→ Set problem:
Pick up the open letter to The Economist after its final sentence and keep writing it.

An open letter to The Economist

Paul Marks, as regular readers know, regards the Economist as a sort of bellweather of conventional (ie, frequently wrong) wisdom. The magazine recently carried this editorial on the supposed inadequacies of the US political Right.

He sent this letter to the magazine. Somehow, I think they are unlikely to run it, but we can:

Dear Sir,

In your current edition you have as the main cover story an attack upon the “American right”. In reality, of course, it is not the fact that the people you attack are American that causes you to hate them – you hate them (and attack them in the most abusive terms you can) because they commit the dreadful crime of not agreeing with you.

You hate the British “right” just as much as you hate the American “right” – with “right” really being defined as people who do not support endless bailouts, corrupt “stimulus” government spending, and corporate welfare (such as the Central Bank producing more credit money and issuing it in various sweetheart loan forms to politically connected financial sector enterprises).

I am not really interested in the fact that you use abusive language (“mad” and so on) and cartoons against people whose only crime is to have different political opinions to yourselves, after all I have used abusive language (such as “corrupt”) to describe your editor, Mr John Micklethwait, and the only reason I have never drawn an abusive cartoon of him is that I can not draw.

No, what interests me is your claim that America needs a “better opposition” to President Barack Obama – and your implied claim that you should be the guide to such an opposition.
I could simply say that your American sales do not really compare very well to those of the people you attack (such as Sarah Palin or, of course, the evil common-as-muck Glenn Beck), but you would dismiss that as “vulgar commercialism” the sort of thing the “corporate leaders” you claim to speak for in your article, despise. And I have no doubt that you would be partly correct – for example I remember the head of General Electric’s European operations sneering that in the past companies had been obsessed with “customers” whereas “we are the partners of governments”. Sadly I suspect there are many high corporate managers who are like this – although, hopefully, not a majority even in these times. However, my objection is a more basic one. What standing do you have to claim to be a guide to an opposition to President Barack Obama?

To make such a claim a person or organization would have to have the following things to show:

Opposition to the wild spending measures of President George Walker Bush – such things as the No Child Left Behind Act (yet more unconstitutional Federal government intervention in the sphere of State and local governments) and, especially, “TARP”. This being the vast (some 700 BILLION Dollars) in bailouts that was passed by Congress on a fraudulent basis (in that the money was not spent in the way it was promised it would be spent). All this wild spending having undermined any moral case that the Republicans were the party of the free market (rather than corrupt corporate bailouts) and paved the way for the collapse in conservative morale that led to the victory of Barack Obama.

→ Dataset extract:
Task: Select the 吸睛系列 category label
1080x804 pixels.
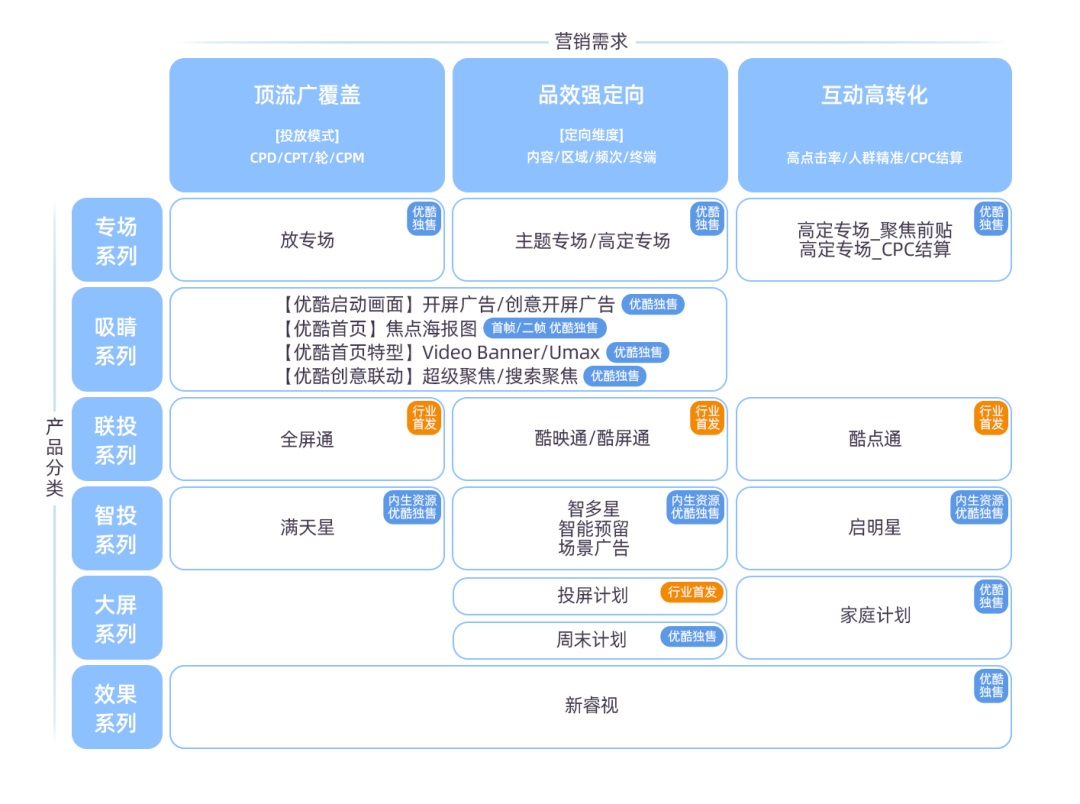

→ Result:
Opposition to Barack Obama himself – to claim to be a guide to his opponents one would have to show how one wanted him to lose in the election of 2008, how much one fought against him, and so on. Otherwise why should foes of Barack Obama trust a person or organization?

Opposition to the “Stimulus” spending measure of Barack Obama – i.e. the 700 to 800 BILLION Dollars of additional government spending (on top of the wild spending of George Bush) designed by the “Apollo Project” – an organization dominated by such people as the unrepentant Marxist terrorist Mr Jeff Jones (the cofounder of the “Weather Underground” along with Barack Obama’s other friends Mr and Mrs Bill Ayers, both of whom are also unrepentant “we should have planted more bombs”).

Opposition to the health care takeover. More than half of American health care spending is already from government (Federal, State and local) and the imposing of yet more regulations and subsidies will have the same effect that imposing all the other subsidies and regulations of the last several decades has done – make American health cover even more expensive (just as subsidies and regulations have made higher education so expensive in the United States) and drive more and more people into dependence on the government, as business enterprises and individuals simply can not afford the higher and higher costs – an increase in costs caused directly (and intentionally) by the “Obamacare” Bill.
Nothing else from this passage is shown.